This study demonstrates the effectiveness of using DRL to optimize the operation of IES, considering multiple load variations. First, the clustering algorithm k-means is utilized to classify the load and verify the impact of clustering on system efficiency and training effectiveness. Then, a CNN model is introduced for load classification and agent autonomous selection, systematically optimizing the decision-making process. Finally, by systematically integrating expert knowledge into reward function design, the training speed and effectiveness of the intelligent agent are improved. The results are summarized from two aspects. On the one hand, typical daily scenarios of different load demand types verify the advantages of clustering load, expert knowledge, and CNN. On the other hand, to comprehensively reflect the superior optimization operation ability of the CNN-MTD3 model in dealing with variable continuous load types, continuous cooling and heating scenarios are selected to analyze the impact of CNN-MTD3 on the IES and the performance changes of each piece of equipment are analyzed. The specific conclusions are summarized as follows:

(1) Clustering the training set enhances the agent’s training speed while reducing training volatility and difficulties caused by sudden load changes.
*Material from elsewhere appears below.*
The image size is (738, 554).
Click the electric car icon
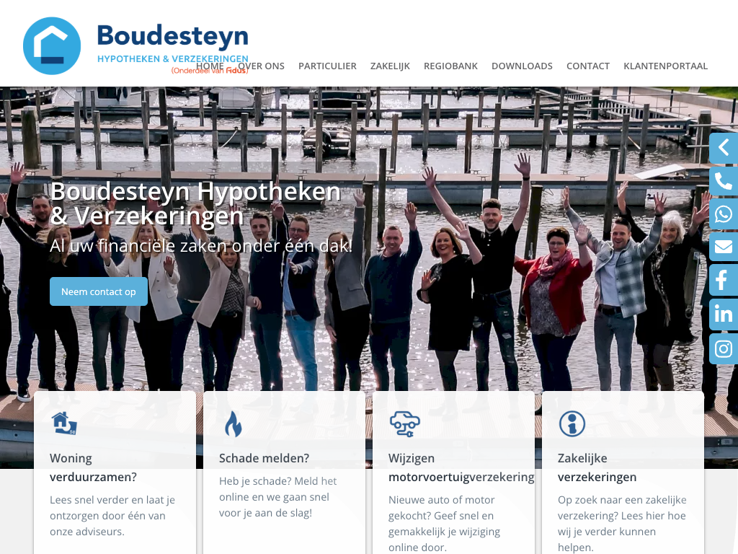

Additionally, based on scheduling on a typical heating day, the TD3 agent trained with clustering outperforms the non-clustered one in scheduling the TESS, resulting in a 9.3% reduction in cost.
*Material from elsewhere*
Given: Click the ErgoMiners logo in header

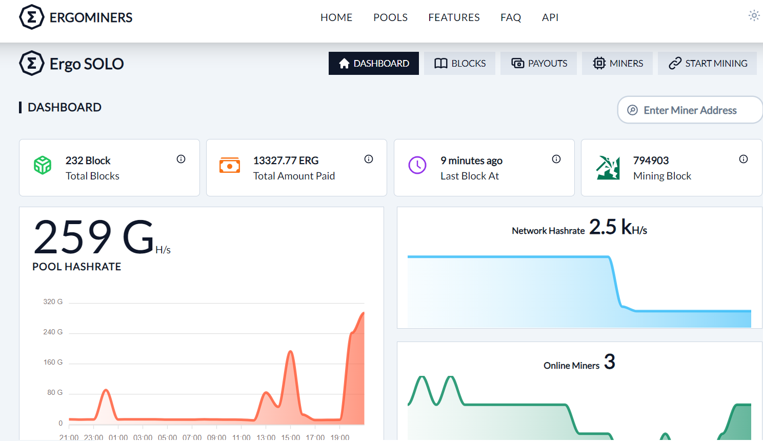Looking at the screenshot, I should click(76, 17).
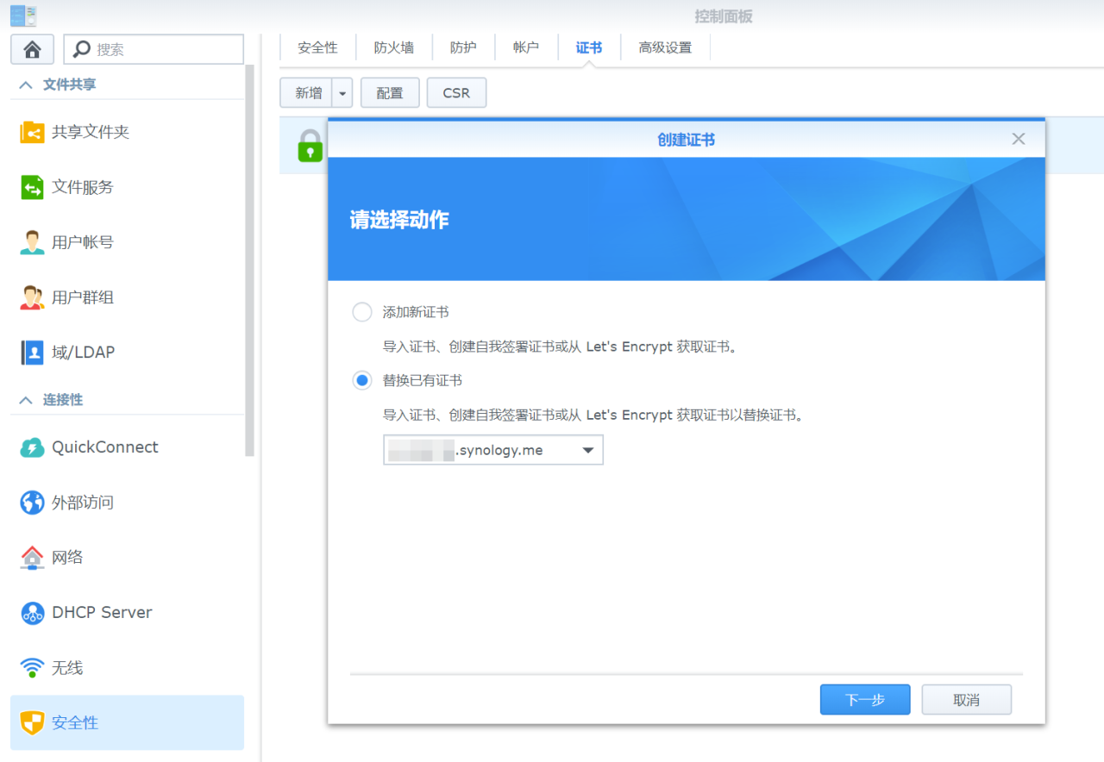This screenshot has width=1104, height=762.
Task: Click the 下一步 button
Action: [x=864, y=699]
(2) Incorporating expert knowledge based on clustering typical heating days effectively enhances agents’ performance and improves training speed. Moreover, the TD3c2-wpk agent trained with prior knowledge saves 11.4% in cost compared to TD3base and 2.4% compared to TD3c2 trained with load clustering, respectively.

(3) The multi-task learning CNN is introduced, capable of determining specific load types and matching different agents. It also controls the discrete action switch of TESS.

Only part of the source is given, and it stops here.